▶ [ПОСТАВЛЕННАЯ ЗАДАЧА A]: Перепишите дословно отрывок из текста о тобольских узниках, начиная со слов «Самые счастливые дни?..» и заканчивая словами «колени, многие плакали.».
▶ [ПОСТАВЛЕННАЯ ЗАДАЧА B]: Как мог бы продолжаться текст о тобольских узниках после его последнего предложения? Допишите следующую часть.

▶ [ПРИВЕДЁННЫЙ ТЕКСТ]:
※ ※ ※

Тобольские узники
В разное время Тобольск удостаивался многих государственных титулов и красивых эпитетов: когда Ермаком была открыта дорога в Сибирь, Тобольск стали именовать «Ворота Азии», «Отец городов сибирских» построенные в нём храмы дали повод называть его «Богоспасаемый град Тобольск», «Город ангелу подобный» в ХХ веке Тобольск признали «жемчужиной России».
Но, между тем, город Тобольск еще с конца XVI-го века известен как место глухой, холодной сибирской ссылки. Первым его «ссыльным» стал Угличский колокол, который в 1591 году оповестил народ о гибели царевича Димитрия, младшего сына Ивана Грозного. Набатный колокол, звонивший по убиенному царевичу, сбросили с колокольни и, по обычаю того времени, «пометили» как настоящего преступника, отправляемого в ссылку: вырвали ему язык, отрубили ухо, наказали 12-ю ударами плетей и сослали в Тобольск.
С начала XVIII-го века Тобольск становится местом пребывания военнопленных шведских солдат и офицеров. Для следующих поколений ссыльных Тобольск был уже перевалочным пунктом, с которого для них начиналась Сибирь…
Сюда же, в Тобольск, в 1918 году были отправлены последний Российский Император Николай Александрович Романов и его семья. Царственные мученики пробыли в Тобольске 8 месяцев. Тот дом, где они жили, стоит и поныне. Но сегодня в нём лишь единственная комната напоминает о том, что когда-то здесь находилась Царская Семья – это рабочий кабинет Императора Николая II. Переоборудованная в музей, где проводятся экскурсии, эта небольшая комната является для нас самым настоящим святым местом.
Самые счастливые дни?..
6 августа 1917 года, в праздник Преображения Господня, на Иртыше раздались громкие гудки парохода. На пароходе «Русь» в сопровождении охраны в Тобольск прибыла Царская Семья. Люди, завидев августейшее семейство, снимали шапки, крестились, падали на колени, многие плакали.
После февральской революции 1917 года Временное правительство издало указ об аресте Царской Семьи. Первое время Семья содержалась в Царском селе, после чего их перевезли в Тобольск.

※ ※ ※

▶ [ИСХОДНЫЕ ДАННЫЕ]:
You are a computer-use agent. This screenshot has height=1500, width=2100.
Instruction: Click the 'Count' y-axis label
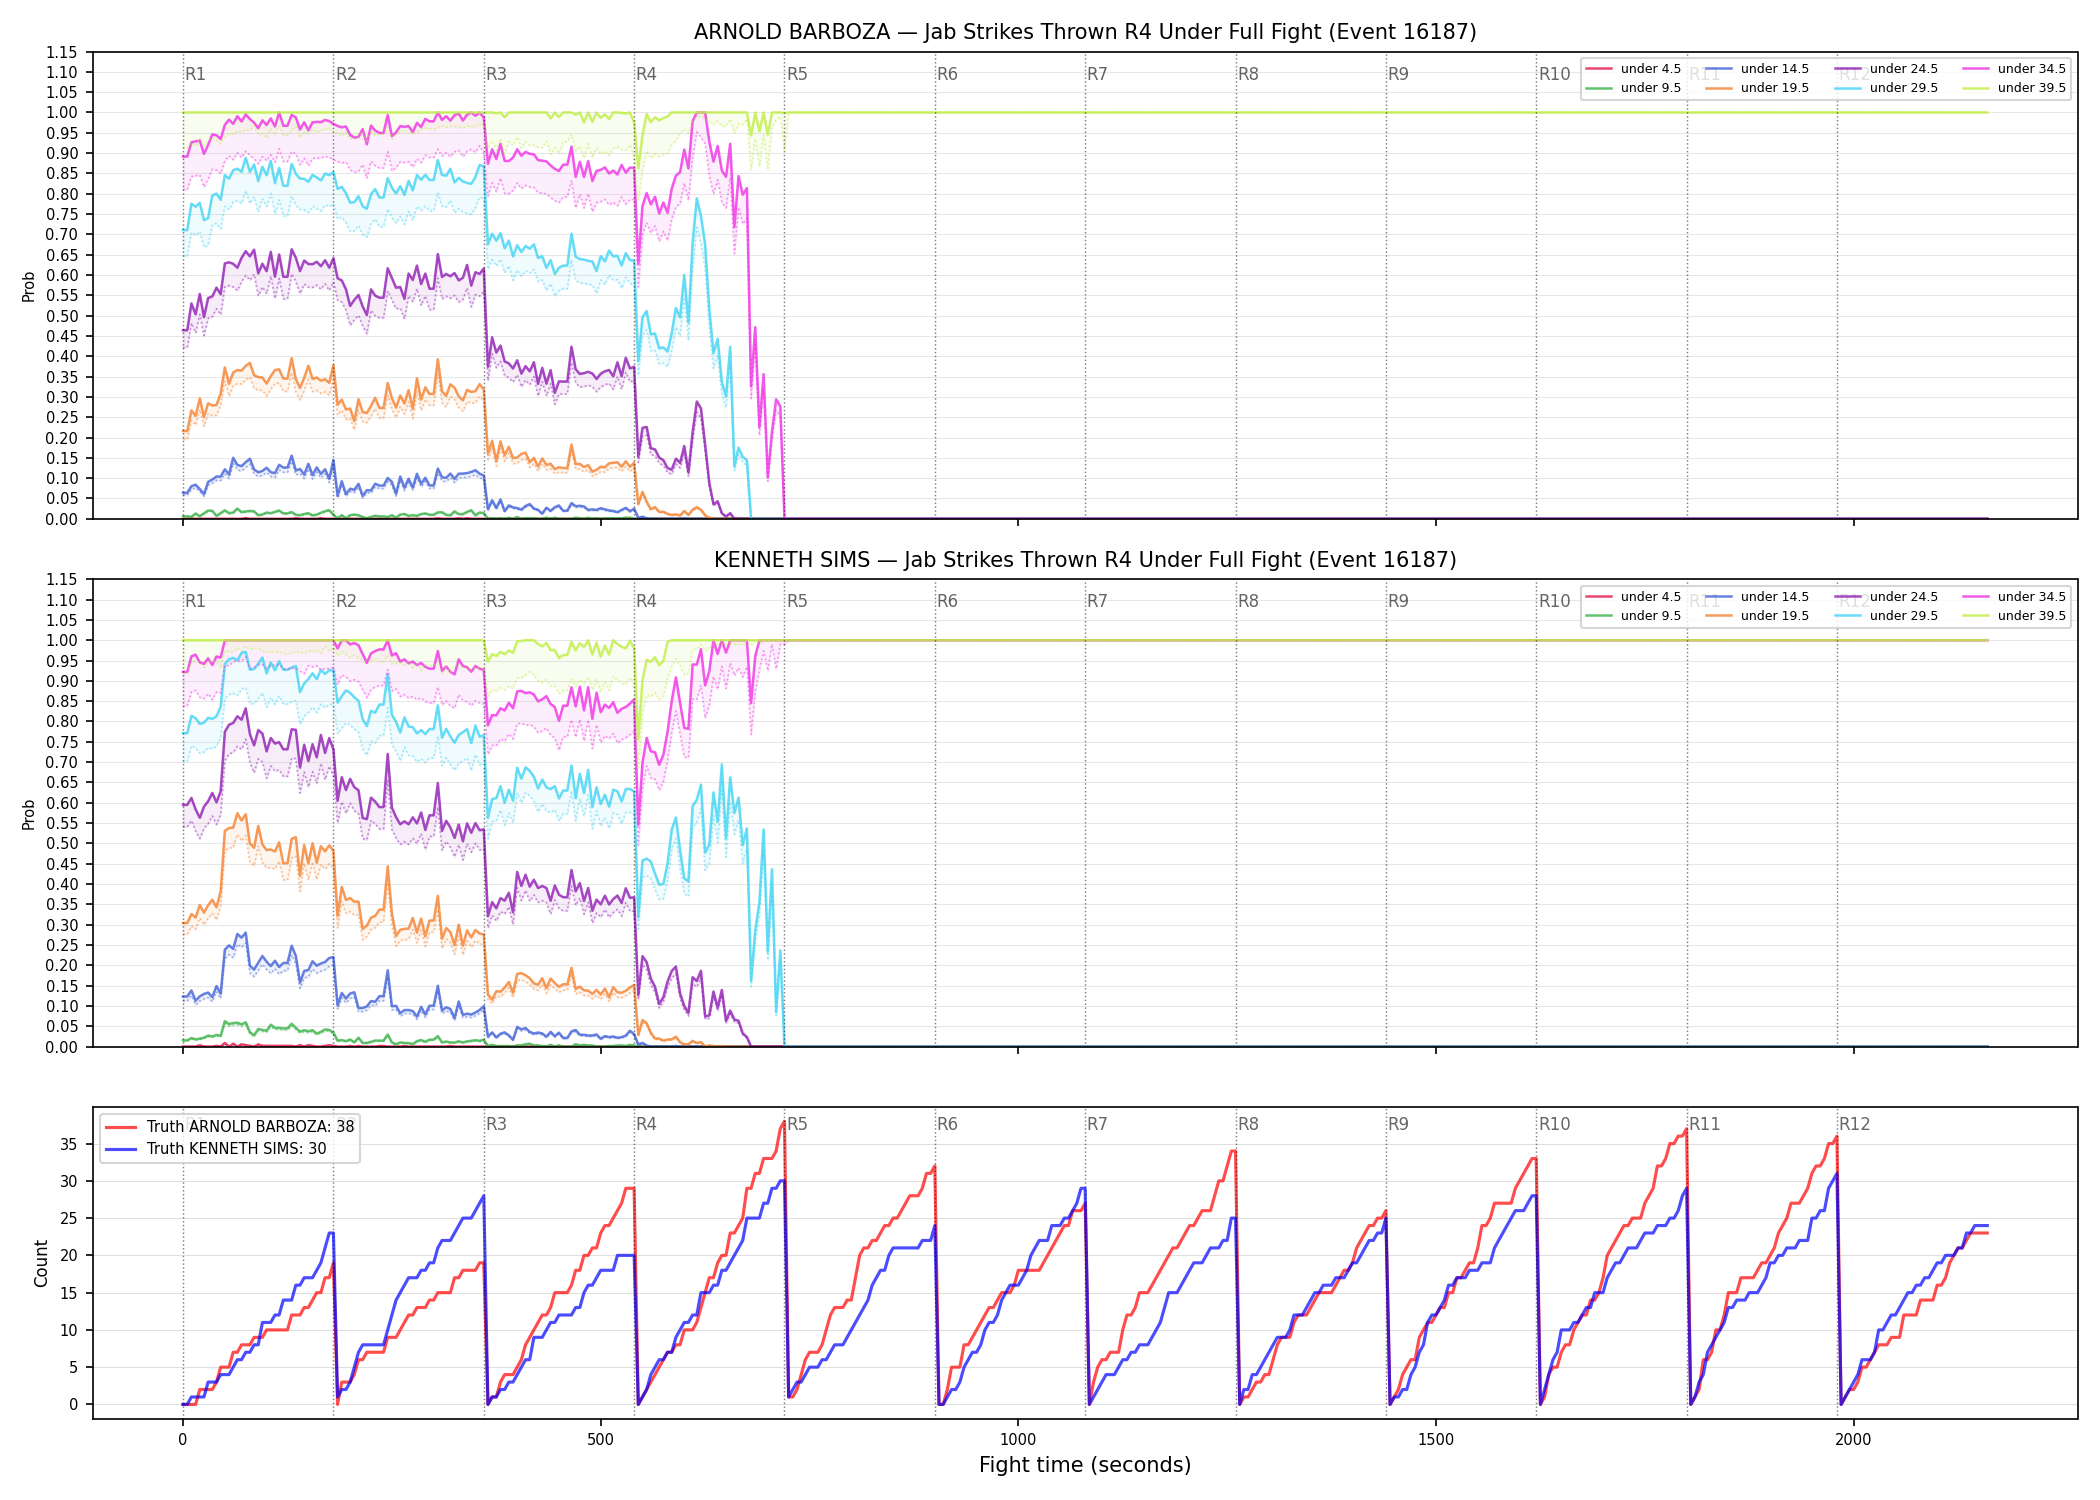pos(41,1263)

※ ※ ※

▶ [ВЕРНЫЙ ОТВЕТ A]:
Самые счастливые дни?..
6 августа 1917 года, в праздник Преображения Господня, на Иртыше раздались громкие гудки парохода. На пароходе «Русь» в сопровождении охраны в Тобольск прибыла Царская Семья. Люди, завидев августейшее семейство, снимали шапки, крестились, падали на колени, многие плакали.

▶ [ВЕРНЫЙ ОТВЕТ B]:
Считается, что первые полтора месяца тобольской ссылки были лучшими для Царской Семьи в ее заключении. Однако слово «лучшие» залетело в этот текст из двадцатых годов, когда, зная о екатеринбургской трагедии, с нею и сравнивали тобольские месяцы. Но если день за днем проследить скорбный путь, перехватывает дыхание от тех неисчислимых страданий, которые пришлось перенести Государю и всей Семье в Тобольске.
Дом, где разместили Царственных Мучеников, до революции был губернаторской резиденцией – здесь жили тобольские губернаторы. Помимо этого дом значился как путевой дворец высочайших особ. Если кто-нибудь из царской династии посещал Тобольск, то останавливался непременно в этом доме. Известно, что в 1837 году сюда приезжал наследник Александр Николаевич – будущий Император Александр II. Он пробыл в Тобольске 3 дня и ночевал как раз в этом доме.
Часовня близ Губернаторского дома, освященная в честь святого Александра Невского, поставлена в память посещения Александром II Тобольска и в память об убиенном Государе Императоре.
Вместе с Семьей Романовых в Тобольск приехало 45 человек свиты. Это были люди, искренне любившие Царя, самые преданные, не пожелавшие и в это тяжёлое время оставить Семью. На первом этаже Губернаторского дома жило всего несколько слуг, остальные разместились в доме напротив. Большая Царская Семья занимала весь второй этаж дома.
Жизнь Романовых в Тобольске сначала протекала тихо и спокойно. Дети занимались уроками, Николай II работал в кабинете. Затем Государь и Великие Княжны шли на воздух. Во дворе был устроен турник, качели, выкопан прудик для уток.
Вечером Царская Семья собиралась в гостиной: беседовали, читали, пили чай.
«…И завтра то же, что вчера…»
Как отметил судебный следователь Николай Алексеевич Соколов, в Тобольске «жизнь сразу вошла в спокойное, ровное русло». В 8 часов 45 минут подавался утренний чай. Государь пил его в своем кабинете с дочерью Ольгой. После чая занимался у себя, затем обыкновенно пилил дрова во дворе.
Та осень в Тобольске удалась на славу…
«16 августа. Отличный тёплый день. Теперь каждое утро я пью чай со всеми детьми. Провели час времени в так называемом садике и большую часть дня на балконе, который весь день согревается солнцем. До чая провозились в садике, два часа на качелях и с костром».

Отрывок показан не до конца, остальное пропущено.